Chaer Abdul, Fonologi bahasa Indonesia, Jakarta: Rineka Cipta, 2013 cet.2
Bachtiar Ahmad, Bahasa indonesia hukum, Jakarta : UIN JAKARTA PERSS 2016 cet.1
Chaer Abdul, Linguistik umum, Jakarta: Rineka Cipta, 2012 cet.4
Finoza, Lamuddin. Komposisi Bahasa Indonesia Untuk Mahasiswa Non Jurusan. Jakarta : Diksi Insan Mulia, 2008 cet.16

Kushartanti, dkk.Pesona Bahasa. Jakarta: PT Gramedia Pustaka Utama 2005 cet.1



[1] Abdul Chaer, Fonologi bahasa Indonesia,(Jakarta: Rineka Cipta, 2013) cet.

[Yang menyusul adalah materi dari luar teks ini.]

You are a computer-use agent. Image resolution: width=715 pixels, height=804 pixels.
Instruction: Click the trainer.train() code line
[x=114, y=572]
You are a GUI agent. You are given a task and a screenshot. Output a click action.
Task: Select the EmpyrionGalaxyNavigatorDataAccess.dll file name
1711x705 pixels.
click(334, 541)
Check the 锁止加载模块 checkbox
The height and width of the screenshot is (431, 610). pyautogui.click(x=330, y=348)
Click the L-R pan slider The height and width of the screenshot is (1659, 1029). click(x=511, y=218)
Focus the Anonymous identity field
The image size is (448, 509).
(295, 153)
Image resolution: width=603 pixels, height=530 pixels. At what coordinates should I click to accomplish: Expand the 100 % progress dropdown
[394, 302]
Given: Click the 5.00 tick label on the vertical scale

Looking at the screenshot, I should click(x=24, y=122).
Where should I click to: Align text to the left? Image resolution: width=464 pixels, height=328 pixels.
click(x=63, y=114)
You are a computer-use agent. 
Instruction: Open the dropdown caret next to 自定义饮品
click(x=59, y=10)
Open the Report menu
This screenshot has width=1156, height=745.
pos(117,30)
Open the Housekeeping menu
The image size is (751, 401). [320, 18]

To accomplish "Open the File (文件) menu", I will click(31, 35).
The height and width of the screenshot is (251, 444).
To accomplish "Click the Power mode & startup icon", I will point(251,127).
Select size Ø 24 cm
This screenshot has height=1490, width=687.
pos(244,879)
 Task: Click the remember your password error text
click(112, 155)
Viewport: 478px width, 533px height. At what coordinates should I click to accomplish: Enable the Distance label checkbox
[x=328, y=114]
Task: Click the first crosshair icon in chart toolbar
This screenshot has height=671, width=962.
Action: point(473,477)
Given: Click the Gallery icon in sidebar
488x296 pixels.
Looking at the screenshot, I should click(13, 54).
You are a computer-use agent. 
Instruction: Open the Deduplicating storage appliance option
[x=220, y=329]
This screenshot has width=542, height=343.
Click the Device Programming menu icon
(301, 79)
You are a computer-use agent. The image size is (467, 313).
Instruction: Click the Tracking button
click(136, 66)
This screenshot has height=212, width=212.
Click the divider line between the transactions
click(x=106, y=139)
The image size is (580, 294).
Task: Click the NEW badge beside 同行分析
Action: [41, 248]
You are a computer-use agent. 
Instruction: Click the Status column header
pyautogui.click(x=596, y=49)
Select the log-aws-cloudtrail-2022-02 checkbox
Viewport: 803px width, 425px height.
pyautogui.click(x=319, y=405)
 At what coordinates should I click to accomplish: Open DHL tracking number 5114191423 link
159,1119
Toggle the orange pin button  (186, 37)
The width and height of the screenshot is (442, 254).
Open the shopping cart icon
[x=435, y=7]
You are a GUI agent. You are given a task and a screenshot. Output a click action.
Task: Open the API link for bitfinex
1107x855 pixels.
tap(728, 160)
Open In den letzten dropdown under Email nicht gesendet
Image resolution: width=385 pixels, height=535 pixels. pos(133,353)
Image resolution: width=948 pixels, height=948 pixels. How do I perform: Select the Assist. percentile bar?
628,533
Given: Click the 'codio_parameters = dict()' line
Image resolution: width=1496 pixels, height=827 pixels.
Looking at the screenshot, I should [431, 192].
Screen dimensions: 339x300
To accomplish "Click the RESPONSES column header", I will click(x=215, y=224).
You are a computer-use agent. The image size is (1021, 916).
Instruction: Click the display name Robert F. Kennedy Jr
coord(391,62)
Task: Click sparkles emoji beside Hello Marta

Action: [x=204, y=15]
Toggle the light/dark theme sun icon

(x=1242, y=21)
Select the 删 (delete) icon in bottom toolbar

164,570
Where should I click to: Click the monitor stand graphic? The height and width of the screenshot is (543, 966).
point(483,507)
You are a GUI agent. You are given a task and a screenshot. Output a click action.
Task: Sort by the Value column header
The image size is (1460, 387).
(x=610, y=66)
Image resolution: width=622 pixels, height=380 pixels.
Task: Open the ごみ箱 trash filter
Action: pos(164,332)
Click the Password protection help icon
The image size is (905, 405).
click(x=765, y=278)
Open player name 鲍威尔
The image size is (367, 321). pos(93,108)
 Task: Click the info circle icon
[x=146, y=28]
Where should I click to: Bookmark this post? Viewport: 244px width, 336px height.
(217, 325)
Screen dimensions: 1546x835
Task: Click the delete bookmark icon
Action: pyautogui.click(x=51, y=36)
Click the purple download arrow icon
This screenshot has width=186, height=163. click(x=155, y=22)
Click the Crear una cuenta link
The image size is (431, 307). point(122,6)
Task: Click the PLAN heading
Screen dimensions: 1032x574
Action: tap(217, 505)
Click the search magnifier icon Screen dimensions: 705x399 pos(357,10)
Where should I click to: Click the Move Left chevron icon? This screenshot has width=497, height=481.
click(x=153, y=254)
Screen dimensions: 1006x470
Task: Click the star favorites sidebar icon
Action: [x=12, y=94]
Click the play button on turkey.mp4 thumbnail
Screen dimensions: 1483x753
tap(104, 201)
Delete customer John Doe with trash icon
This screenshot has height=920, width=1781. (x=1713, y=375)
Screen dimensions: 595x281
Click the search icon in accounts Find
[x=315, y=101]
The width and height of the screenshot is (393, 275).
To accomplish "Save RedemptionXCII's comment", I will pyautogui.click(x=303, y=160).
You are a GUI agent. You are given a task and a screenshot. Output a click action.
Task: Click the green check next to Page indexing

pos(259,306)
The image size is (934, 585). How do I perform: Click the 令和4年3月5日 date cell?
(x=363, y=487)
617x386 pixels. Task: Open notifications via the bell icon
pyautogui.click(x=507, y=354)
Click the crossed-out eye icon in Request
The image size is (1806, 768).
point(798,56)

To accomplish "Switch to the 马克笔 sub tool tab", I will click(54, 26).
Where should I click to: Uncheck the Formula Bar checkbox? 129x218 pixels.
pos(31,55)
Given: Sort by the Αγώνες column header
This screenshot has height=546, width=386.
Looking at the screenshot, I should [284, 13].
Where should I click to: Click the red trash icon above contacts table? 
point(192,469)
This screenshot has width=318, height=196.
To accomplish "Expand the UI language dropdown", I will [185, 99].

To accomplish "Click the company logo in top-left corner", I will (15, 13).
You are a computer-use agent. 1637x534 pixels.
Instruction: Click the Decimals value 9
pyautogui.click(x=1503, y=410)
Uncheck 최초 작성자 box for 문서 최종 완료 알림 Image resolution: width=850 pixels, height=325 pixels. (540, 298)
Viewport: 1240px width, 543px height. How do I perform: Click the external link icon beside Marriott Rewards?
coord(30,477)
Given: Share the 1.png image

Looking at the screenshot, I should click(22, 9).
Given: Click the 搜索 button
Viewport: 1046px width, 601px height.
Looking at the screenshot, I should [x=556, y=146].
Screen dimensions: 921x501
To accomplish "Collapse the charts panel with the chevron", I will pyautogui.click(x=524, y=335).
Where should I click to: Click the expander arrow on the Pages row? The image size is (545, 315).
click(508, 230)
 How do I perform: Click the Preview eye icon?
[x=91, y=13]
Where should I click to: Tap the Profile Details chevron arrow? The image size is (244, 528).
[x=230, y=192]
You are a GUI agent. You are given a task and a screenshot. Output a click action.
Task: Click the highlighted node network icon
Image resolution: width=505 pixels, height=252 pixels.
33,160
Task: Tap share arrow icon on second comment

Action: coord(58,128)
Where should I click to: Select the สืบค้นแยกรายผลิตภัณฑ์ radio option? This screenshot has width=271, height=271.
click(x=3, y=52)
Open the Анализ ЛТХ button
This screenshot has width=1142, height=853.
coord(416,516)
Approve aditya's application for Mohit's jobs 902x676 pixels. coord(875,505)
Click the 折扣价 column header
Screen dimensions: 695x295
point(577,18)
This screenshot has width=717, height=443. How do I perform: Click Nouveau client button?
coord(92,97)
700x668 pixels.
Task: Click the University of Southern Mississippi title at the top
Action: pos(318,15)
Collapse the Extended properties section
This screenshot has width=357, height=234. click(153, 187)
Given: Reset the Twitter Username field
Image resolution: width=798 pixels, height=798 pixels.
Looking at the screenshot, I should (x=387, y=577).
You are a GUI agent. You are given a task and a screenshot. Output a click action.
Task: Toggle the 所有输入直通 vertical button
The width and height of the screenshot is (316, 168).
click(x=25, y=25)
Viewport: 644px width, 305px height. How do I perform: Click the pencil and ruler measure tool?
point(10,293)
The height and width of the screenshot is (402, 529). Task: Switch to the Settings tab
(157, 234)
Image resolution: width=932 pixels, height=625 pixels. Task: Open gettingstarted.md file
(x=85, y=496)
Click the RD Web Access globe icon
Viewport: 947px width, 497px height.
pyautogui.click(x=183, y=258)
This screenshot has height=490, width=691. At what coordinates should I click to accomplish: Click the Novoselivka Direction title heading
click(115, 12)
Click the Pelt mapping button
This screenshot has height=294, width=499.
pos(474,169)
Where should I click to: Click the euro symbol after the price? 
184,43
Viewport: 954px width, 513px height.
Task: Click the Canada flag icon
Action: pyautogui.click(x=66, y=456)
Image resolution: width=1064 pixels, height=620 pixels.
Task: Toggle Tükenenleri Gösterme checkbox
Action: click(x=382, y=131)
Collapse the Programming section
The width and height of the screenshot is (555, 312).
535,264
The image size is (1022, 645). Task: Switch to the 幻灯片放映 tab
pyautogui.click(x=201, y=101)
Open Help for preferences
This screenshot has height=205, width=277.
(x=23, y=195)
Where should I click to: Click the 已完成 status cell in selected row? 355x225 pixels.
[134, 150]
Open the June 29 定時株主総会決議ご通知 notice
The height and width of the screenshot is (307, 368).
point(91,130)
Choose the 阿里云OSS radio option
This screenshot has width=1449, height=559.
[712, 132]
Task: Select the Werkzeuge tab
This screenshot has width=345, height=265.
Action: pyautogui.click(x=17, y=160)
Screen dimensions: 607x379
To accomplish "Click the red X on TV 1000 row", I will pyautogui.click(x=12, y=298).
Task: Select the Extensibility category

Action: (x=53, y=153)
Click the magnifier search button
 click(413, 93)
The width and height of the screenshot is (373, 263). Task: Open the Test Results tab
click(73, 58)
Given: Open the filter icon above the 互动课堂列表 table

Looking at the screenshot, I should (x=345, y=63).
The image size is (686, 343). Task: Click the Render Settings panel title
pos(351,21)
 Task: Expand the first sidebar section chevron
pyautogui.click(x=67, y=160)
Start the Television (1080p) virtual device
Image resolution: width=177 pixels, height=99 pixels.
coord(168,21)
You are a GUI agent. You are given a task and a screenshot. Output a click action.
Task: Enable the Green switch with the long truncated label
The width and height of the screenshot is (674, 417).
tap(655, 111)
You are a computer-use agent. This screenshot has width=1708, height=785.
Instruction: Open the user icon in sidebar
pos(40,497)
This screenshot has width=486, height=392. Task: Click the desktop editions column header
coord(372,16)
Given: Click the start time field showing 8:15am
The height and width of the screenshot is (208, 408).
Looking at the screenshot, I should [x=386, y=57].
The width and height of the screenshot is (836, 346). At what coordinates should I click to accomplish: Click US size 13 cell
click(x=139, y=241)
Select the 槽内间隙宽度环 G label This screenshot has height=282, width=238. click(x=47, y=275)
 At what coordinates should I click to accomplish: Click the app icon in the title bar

[2] Abdul Chaer, Linguistik umum, (Jakarta: Rineka Cipta, 2012) hlm 124
[3] Ahmad bachtiar, Bahasa indonesia hokum, (Jakarta : UIN JAKARTA PERSS 2016) hlm 25
[4] Finoza, Lamuddin. Komposisi Bahasa Indonesia Untuk Mahasiswa Non Jurusan. (Jakarta : Diksi Insan Mulia, 2008) cet.16
[5] Abdul Chaer, Linguistik umum, (Jakarta: Rineka Cipta, 2012) hlm 124
[6] Kushartanti, dkk.Pesona Bahasa. (Jakarta: PT Gramedia Pustaka Utama 2005).hlm.164.